Ascensione del Signore (Anno C)  (29/05/2022)

Vangelo: Lc 24,46-53

Quello che agli occhi del mondo rappresenta un drastico fallimento, per i discepoli è l’inizio di un tempo nuovo. L’Ascensione è una manifestazione di congedo da parte di Gesù che torna al Padre suo per completare l’opera redentrice: «È bene per voi che io me ne vada, perché, se non me ne vado, non verrà a voi il Paraclito; se invece vado, lo manderò a voi» (Giovanni, 16, 7). Questo mistero della vita di Cristo non rappresenta la conclusione dell’esperienza del discepolato, ma segna piuttosto il punto di partenza della missione della Chiesa: inizia il tempo di predicare «a tutti i popoli la conversione e il perdono dei peccati, cominciando da Gerusalemme» (Luca, 24, 47). Per coloro che hanno udito, veduto, contemplato e toccato il Verbo della vita (cfr. 1 Giovanni, 1, 1) giunge il tempo di darne testimonianza (cfr. Luca, 24, 48; Atti, 1, 8), non in virtù di particolari doti o qualità umane, ma solo grazie alla dynamis che il Padre invia dall’alto: lo Spirito santo, la forza divina (cfr. Luca, 24, 49; Atti, 1, 8) che rende coraggiosi persino i cuori più pavidi.

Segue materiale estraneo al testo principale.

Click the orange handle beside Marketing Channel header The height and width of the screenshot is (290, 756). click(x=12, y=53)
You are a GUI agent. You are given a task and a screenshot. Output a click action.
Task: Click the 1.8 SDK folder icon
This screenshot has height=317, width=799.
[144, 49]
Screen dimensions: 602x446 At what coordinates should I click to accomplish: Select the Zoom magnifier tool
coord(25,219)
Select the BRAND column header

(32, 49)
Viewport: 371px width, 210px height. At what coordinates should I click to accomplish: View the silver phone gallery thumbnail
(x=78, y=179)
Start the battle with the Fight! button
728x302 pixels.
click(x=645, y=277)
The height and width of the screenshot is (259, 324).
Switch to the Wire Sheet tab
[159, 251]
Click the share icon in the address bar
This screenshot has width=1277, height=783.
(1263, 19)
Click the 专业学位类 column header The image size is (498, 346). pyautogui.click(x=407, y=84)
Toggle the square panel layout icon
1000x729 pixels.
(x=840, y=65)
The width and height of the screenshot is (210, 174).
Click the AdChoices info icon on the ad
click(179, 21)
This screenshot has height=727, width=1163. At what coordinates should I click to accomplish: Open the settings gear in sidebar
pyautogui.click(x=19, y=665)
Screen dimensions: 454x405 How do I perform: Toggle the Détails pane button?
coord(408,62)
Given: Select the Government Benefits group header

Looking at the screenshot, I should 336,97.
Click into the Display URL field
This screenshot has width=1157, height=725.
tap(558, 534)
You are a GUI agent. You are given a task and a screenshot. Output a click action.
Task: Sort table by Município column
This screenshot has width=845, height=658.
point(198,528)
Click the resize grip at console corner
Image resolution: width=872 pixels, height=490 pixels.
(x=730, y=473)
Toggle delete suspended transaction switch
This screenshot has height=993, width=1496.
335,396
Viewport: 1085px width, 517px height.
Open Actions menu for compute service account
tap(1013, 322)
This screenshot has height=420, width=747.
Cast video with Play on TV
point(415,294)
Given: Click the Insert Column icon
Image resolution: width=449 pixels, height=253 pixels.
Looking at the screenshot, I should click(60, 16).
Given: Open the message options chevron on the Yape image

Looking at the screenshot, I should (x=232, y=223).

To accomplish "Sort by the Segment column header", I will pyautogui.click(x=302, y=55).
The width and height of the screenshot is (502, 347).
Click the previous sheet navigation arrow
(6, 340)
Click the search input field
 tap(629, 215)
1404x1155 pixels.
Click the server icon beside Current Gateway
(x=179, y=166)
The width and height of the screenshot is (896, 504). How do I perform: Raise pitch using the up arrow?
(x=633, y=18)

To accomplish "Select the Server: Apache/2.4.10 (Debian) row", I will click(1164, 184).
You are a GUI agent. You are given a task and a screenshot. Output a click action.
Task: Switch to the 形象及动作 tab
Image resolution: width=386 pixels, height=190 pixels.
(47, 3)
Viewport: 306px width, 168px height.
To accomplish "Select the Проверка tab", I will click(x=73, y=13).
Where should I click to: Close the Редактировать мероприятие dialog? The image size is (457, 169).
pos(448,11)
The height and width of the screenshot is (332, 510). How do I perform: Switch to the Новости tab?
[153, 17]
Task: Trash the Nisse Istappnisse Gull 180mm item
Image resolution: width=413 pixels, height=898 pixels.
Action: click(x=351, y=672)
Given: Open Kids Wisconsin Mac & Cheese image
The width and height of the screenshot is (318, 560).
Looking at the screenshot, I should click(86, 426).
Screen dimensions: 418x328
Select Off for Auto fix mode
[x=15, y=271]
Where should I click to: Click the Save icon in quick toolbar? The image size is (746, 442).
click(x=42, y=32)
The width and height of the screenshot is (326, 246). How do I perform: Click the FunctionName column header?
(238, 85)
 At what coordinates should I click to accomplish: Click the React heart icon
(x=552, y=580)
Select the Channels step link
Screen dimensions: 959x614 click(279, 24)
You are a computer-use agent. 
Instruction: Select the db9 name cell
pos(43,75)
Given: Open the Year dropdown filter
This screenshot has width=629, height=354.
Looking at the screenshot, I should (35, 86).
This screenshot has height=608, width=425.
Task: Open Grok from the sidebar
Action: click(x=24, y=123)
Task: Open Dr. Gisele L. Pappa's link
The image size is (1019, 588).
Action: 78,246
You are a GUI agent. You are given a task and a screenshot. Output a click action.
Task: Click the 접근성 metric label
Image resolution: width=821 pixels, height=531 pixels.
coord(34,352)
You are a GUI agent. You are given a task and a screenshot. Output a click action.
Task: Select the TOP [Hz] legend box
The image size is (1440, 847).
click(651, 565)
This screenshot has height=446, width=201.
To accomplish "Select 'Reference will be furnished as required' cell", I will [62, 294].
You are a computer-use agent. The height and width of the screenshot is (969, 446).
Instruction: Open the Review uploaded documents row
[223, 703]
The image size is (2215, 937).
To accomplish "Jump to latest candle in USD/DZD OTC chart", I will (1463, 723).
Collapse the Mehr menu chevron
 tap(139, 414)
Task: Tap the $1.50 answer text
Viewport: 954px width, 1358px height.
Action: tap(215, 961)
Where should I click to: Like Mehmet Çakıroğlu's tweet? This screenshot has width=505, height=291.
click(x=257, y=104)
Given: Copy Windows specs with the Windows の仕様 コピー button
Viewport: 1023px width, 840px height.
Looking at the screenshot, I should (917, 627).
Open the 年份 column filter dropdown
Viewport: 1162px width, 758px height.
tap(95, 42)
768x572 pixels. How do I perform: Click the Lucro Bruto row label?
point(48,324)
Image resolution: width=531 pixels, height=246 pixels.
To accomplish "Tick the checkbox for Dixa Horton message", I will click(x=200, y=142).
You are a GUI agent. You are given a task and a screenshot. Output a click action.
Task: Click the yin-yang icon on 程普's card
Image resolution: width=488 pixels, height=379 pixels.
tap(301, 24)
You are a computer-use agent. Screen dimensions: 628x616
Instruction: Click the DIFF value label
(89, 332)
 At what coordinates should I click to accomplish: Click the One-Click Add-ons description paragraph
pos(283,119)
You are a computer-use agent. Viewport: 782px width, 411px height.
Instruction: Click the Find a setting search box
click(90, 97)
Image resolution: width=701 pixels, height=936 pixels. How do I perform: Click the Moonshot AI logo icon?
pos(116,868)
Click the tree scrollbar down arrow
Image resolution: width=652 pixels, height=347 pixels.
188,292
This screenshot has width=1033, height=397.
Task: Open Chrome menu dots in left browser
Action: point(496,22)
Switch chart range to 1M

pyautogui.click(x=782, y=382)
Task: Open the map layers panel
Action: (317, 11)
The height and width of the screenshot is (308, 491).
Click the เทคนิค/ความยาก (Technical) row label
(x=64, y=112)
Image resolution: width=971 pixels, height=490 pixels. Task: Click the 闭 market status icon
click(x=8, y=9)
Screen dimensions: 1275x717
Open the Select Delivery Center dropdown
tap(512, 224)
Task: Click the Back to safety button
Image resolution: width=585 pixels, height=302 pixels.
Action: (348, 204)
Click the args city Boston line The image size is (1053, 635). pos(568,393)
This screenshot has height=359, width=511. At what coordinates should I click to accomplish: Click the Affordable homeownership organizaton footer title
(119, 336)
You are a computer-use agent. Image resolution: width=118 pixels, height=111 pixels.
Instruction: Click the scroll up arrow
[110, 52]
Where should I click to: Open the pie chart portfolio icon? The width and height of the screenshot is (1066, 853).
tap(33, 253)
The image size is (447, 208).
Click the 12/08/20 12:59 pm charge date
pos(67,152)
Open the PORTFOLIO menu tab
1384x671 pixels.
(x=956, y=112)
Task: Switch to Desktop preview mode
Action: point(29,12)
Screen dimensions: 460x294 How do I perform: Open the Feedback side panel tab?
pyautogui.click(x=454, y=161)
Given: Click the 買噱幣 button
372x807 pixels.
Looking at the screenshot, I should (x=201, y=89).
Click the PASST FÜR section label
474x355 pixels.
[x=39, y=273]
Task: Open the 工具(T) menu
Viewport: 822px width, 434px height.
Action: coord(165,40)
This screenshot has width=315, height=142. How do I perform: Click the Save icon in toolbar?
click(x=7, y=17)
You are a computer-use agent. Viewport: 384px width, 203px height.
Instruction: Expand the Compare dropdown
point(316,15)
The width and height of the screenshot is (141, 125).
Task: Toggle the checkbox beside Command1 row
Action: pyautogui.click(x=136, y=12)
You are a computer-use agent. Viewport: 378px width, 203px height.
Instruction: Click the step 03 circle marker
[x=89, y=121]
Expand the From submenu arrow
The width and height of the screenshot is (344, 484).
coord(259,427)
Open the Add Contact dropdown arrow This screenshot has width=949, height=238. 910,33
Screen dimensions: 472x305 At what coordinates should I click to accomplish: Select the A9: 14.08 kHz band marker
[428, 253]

Colui che era disceso dal cielo, ora ascende al cielo per riempire tutto l’universo con la sua presenza (cfr. Efesini, 4, 10). Colui che si era umiliato mettendosi in fila con i peccatori, sedendo a mensa con loro, divenendo lui stesso «peccato in nostro favore» ( 2 Corinzi, 5, 21) e scendendo negli abissi per estrarre i prigionieri (cfr. Efesini, 4, 8), ora viene innalzato al di sopra di tutto e di tutti (cfr. Filippesi, 2, 9-11) dall’amore del Padre che lo ha risuscitato dai morti. Questa elevazione di Gesù non è un viaggio verso l’alto, verso uno spazio collocato al di sopra delle stelle, ma è un «comparire […] al cospetto di Dio in nostro favore» (Ebrei, 9, 24), è l’insediamento del Figlio nella signoria del Padre sul mondo che segna anche l’ingresso dell’uomo e della donna nell’intimità con Dio. In Cristo asceso al Padre non c’è più separazione tra l’essere umano e Dio ma pienezza di comunione.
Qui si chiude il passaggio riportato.